Nella composizione dei vari vini della Valpolicella le uve entrano in maniera diversa, in base alla bravura e alla fantasia dei singoli produttori.
Il vitigno principale per importanza è la CORVINA VERONESE, soprattutto ai fini della produzione dell’Amarone e del Valpolicella.
E’ molto apprezzata per il suo forte potere colorante e per la sua grande capacità di adattamento all’appassimento.
E’ conosciuta sin dal 1627 grazie all’opera Problemi del bever freddo di Alessandro Peccana.
Il grappolo è di media grandezza, piramidale con un’ala visibile e più lunga dell’altra; gli acini sono sferici, pruinosi, non troppo grandi, con pochi vinaccioli e di colore blu e viola.
Il CORVINONE occupa da sempre alcuni dei vigneti più nobili della Valpolicella. È diffuso in alta collina, zona che è tra le più impegnative, sia dal punto di vista della fertilità del terreno, sia da quello dell’impostazione dei sistemi d’impianto. Tutto ciò, unito alla sua inclinazione a produrre acini e grappoli con ottima resa, crea una combinazione qualitativa alla quale difficilmente i viticoltori che privilegiano nei loro vini il terroir sono disposti a rinunciare.
Il suo grappolo è grande, piramidale e non molto compatto, con due ali distinte ed equilibrate. L’acino ha buccia blu e contiene molta pruina. Matura un po’ più tardi della Corvina.
La RONDINELLA, rappresenta il vitigno ideale per la produzione del Recioto.
La sua prima apparizione in un testo ufficiale è nella Monografia agraria della provincia di Verona del 1882.
Ha foglia pentagonale e possiede grande resistenza alle malattie , agli insetti e alla siccità.
Il grappolo è cilindrico e di compattezza media, con acini di colore nero-viola.
La MOLINARA è un vitigno delicato, dal colore trasparente.
E’ nota anche come ‘uva salata’ per il suo equilibrio che non spinge nè sull’acidità nè sui tannini, facendone emergere la sapidità.
La foglia è semplice, trilobata e con leggera peluria sulle nervature.
Il grappolo è poco compatto, cilindrico e con due ali evidenti.
Ha maturazione piuttosto tardiva, anche se soffre abbastanza l’umidità.
Poco usata per i vini più importanti, finisce spesso nel Valpolicella d’annata.

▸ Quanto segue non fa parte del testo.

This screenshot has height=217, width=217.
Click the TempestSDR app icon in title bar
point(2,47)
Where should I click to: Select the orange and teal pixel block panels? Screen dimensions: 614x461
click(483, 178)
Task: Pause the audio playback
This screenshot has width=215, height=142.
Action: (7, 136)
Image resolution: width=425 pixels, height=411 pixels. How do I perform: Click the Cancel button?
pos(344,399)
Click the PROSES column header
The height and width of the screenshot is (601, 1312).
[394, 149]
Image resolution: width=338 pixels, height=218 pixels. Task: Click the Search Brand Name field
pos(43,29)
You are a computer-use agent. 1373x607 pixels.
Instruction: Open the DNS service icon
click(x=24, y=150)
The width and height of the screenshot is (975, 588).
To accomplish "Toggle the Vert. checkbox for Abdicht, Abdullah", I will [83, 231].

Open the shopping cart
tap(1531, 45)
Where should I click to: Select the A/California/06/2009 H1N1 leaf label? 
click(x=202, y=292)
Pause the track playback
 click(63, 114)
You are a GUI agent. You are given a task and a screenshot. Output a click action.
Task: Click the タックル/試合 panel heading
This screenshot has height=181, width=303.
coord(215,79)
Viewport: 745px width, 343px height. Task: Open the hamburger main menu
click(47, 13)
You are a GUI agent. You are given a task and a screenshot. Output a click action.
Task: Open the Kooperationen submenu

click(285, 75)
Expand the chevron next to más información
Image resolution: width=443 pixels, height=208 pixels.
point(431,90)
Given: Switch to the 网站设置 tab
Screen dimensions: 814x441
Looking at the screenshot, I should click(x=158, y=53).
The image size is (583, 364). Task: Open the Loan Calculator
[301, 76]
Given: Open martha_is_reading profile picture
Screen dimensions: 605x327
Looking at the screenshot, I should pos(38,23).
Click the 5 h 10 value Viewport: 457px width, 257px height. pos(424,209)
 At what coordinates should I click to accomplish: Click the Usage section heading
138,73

Due sono i simboli più significativi della coltivazione della vite in Valpolicella: il sesto d’impianto a pergola e le màrogne.
La pergola è un modo di coltivazione della vite che generazioni di contadini succedutesi in Valpolicella sono giunte a considerarla come il sistema più adatto a quest’area, prendendo come criterio di valutazione il ritorno economico, il rendimento e la qualità.
Negli anni Cinquanta Roberto Lupetti, direttore dell’Ispettorato agrario di Verona, descrisse la pergola come “una galleria di verde attraverso la quale i raggi del sole sarebbero passati come all’interno di una cattedrale”.
Le màrogne sono caratteristici muretti a secco di sassi, posizionati a spina di pesce, che delimitano le stradine di campagna e i terrazzamenti con vigne e ulivi.
Tra loro c’è una relazione strettissima, nata per portare alle foglie e ai grappoli l’inclinazione ottimale della luce solare.